▶ _EXERCISE_
Each entry below needs to be retyped exactly as given.

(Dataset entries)
○ ○ ○ ○ ○

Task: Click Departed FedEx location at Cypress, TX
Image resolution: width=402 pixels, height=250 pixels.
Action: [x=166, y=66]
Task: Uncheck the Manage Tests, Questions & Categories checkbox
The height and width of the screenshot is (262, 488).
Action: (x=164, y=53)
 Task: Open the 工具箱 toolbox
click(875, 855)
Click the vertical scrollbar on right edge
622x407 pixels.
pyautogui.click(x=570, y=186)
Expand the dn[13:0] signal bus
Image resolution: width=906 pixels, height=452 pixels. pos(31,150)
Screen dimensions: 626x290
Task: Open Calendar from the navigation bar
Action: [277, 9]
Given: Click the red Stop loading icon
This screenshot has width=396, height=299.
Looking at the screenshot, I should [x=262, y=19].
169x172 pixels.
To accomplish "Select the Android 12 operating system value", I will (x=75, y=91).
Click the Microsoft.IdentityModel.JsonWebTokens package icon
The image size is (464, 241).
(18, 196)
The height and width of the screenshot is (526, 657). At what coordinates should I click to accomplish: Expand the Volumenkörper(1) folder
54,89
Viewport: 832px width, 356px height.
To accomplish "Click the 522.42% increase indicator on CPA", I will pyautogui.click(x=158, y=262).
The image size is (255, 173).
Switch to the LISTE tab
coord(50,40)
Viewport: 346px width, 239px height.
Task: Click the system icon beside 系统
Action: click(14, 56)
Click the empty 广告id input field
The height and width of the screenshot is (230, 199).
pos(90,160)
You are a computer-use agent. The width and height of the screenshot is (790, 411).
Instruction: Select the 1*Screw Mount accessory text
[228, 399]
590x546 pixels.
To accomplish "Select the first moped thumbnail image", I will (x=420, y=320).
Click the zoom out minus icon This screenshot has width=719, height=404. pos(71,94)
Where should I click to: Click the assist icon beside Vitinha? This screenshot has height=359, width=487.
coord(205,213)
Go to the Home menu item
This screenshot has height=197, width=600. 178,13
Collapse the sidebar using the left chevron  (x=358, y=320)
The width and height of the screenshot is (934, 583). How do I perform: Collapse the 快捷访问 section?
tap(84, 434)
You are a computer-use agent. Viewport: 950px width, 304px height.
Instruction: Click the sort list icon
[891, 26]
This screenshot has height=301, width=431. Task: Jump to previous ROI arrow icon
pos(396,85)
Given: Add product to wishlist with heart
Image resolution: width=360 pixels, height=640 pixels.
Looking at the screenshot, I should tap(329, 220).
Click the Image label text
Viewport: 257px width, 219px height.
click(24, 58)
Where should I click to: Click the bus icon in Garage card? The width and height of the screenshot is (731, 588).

○ ○ ○ ○ ○

▶ _YOUR SOLUTION_
Task: Click Departed FedEx location at Cypress, TX
Image resolution: width=402 pixels, height=250 pixels.
Action: [x=166, y=66]
Task: Uncheck the Manage Tests, Questions & Categories checkbox
The height and width of the screenshot is (262, 488).
Action: (x=164, y=53)
 Task: Open the 工具箱 toolbox
click(875, 855)
Click the vertical scrollbar on right edge
622x407 pixels.
pyautogui.click(x=570, y=186)
Expand the dn[13:0] signal bus
Image resolution: width=906 pixels, height=452 pixels. pos(31,150)
Screen dimensions: 626x290
Task: Open Calendar from the navigation bar
Action: [277, 9]
Given: Click the red Stop loading icon
This screenshot has width=396, height=299.
Looking at the screenshot, I should [x=262, y=19].
169x172 pixels.
To accomplish "Select the Android 12 operating system value", I will (x=75, y=91).
Click the Microsoft.IdentityModel.JsonWebTokens package icon
The image size is (464, 241).
(18, 196)
The height and width of the screenshot is (526, 657). At what coordinates should I click to accomplish: Expand the Volumenkörper(1) folder
54,89
Viewport: 832px width, 356px height.
To accomplish "Click the 522.42% increase indicator on CPA", I will pyautogui.click(x=158, y=262).
The image size is (255, 173).
Switch to the LISTE tab
coord(50,40)
Viewport: 346px width, 239px height.
Task: Click the system icon beside 系统
Action: click(14, 56)
Click the empty 广告id input field
The height and width of the screenshot is (230, 199).
pos(90,160)
You are a computer-use agent. The width and height of the screenshot is (790, 411).
Instruction: Select the 1*Screw Mount accessory text
[228, 399]
590x546 pixels.
To accomplish "Select the first moped thumbnail image", I will (x=420, y=320).
Click the zoom out minus icon This screenshot has width=719, height=404. pos(71,94)
Where should I click to: Click the assist icon beside Vitinha? This screenshot has height=359, width=487.
coord(205,213)
Go to the Home menu item
This screenshot has height=197, width=600. 178,13
Collapse the sidebar using the left chevron  (x=358, y=320)
The width and height of the screenshot is (934, 583). How do I perform: Collapse the 快捷访问 section?
tap(84, 434)
You are a computer-use agent. Viewport: 950px width, 304px height.
Instruction: Click the sort list icon
[891, 26]
This screenshot has height=301, width=431. Task: Jump to previous ROI arrow icon
pos(396,85)
Given: Add product to wishlist with heart
Image resolution: width=360 pixels, height=640 pixels.
Looking at the screenshot, I should tap(329, 220).
Click the Image label text
Viewport: 257px width, 219px height.
click(24, 58)
Where should I click to: Click the bus icon in Garage card? The width and height of the screenshot is (731, 588).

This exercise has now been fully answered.